PS 86-213 - Identification of coniferous fine roots to species using ribosomal PCR products of pooled root samples obtained from soil cores

Thursday, August 9, 2012
Exhibit Hall, Oregon Convention Center
Kendall J. Martin1, Valerie R. Osterberg2, Jay R. Reichman3, Paul T. Rygiewicz3, Robert B. McKane4 and George A. King5, (1)Department of Biology, William Paterson University, Wayne, NJ, (2)Dynamac Corporation, Corvallis, OR, (3)Western Ecology Division, US Environmental Protection Agency/NHEERL, Corvallis, OR, (4)U.S. Environmental Protection Agency, Corvallis, OR, (5)Dynamac Inc., Corvallis, OR
Background/Question/Methods

To inform an individual-based forest stand model emphasizing belowground competition, we explored the potential of using the relative abundances of ribosomal PCR products from pooled and milled roots, to allocate total root biomass to each of three coniferous species and to non-coniferous understory species.  The study stand in the Cascade Range in Oregon, USA, is dominated by 400 year-old Douglas-fir (Pseudotsuga menziensii), but there are much larger numbers of smaller Pacific silver fir (Abies amabilis) and western hemlock (Tsuga heterophylla) that mainly arrived with fire-suppression in the late 1800s.  Previously we estimated the distribution of fine roots by tree species using single-root PCR-RFLP analysis on subsamples from each size class (<1mm, 1-2mm and >2mm) obtained from soil cores, but this approach is highly labor intensive.  Here we applied a T-RFLP approach to DNA extracts from subsamples of pooled/milled roots.  This approach has been well established in numerous studies of microbial community structure.  Ribosomal internal transcribed spacer sequences were amplified and restricted for use in PCR-RFLP and T-RFLP (NSIP forward and 58CPR reverse ITS1 primers, labeled for T-RFLP with HEX and 6-FAM to be detected by Applied Biosystems 3100).  Fluorescence was used as a proxy for relative abundance.

Results/Conclusions

The PCR product lengths for the understory plants varied around 500 bp, while the PCR products for the coniferous species were around 1500 bp in length.  This large difference allowed for easy discrimination between the two groups so that on-gel quantification by fluorescence provided for initial partitioning of the total root biomass between coniferous and non-coniferous roots.  In this study the roots were primarily coniferous and molecular identification showed all coniferous roots were Douglas-fir, Pacific silver fir or western hemlock.  DNA yield from milled roots was very low on the >2mm size fraction, but good quality DNA was obtained from the two smaller size classes.  The approach was calibrated with milled roots of known species, mixed at various proportions, to determine root-dry-weight to PCR-relative-abundance conversion factors by size class of each species.

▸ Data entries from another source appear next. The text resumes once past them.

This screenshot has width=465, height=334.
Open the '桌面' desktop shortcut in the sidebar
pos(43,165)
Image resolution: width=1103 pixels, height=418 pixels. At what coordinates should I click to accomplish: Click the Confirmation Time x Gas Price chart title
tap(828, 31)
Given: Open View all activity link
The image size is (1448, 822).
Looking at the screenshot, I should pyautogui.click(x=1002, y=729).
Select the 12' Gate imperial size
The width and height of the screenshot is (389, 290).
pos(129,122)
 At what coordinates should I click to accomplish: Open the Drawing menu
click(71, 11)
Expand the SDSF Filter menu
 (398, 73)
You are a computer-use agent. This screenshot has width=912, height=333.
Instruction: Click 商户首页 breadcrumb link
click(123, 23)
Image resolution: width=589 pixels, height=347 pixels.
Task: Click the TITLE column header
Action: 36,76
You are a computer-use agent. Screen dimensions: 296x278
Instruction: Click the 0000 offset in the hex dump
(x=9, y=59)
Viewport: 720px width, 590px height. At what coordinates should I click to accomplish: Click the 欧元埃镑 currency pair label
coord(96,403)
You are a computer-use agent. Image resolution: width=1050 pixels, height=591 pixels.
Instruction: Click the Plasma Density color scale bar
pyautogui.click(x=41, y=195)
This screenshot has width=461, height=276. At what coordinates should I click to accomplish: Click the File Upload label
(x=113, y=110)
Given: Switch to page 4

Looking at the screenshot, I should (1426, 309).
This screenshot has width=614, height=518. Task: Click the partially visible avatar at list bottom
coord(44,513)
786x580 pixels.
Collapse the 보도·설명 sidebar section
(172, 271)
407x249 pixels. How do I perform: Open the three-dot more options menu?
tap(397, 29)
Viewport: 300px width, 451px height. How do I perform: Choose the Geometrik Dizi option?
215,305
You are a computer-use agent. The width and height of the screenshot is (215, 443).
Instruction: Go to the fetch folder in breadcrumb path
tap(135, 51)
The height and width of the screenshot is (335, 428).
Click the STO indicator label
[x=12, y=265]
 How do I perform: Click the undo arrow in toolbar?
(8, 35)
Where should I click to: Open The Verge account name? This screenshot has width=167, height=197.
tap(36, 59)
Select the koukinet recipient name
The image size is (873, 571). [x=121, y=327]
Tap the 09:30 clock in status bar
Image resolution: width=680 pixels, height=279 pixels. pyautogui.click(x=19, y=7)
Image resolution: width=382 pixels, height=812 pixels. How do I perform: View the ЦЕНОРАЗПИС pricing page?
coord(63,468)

Samples prepared using equal dry-weight proportions of the three coniferous species, produced PCR amplicon mixes in which the fluorescence for Pacific silver fir averaged  64% of the total fluorescence in the <1mm size class and with Douglas-fir at 21% and hemlock at 15%.  This over-representation relative to biomass was less dramatic in the 1-2mm size class where Pacific silver fir averaged 47% of the total fluorescence.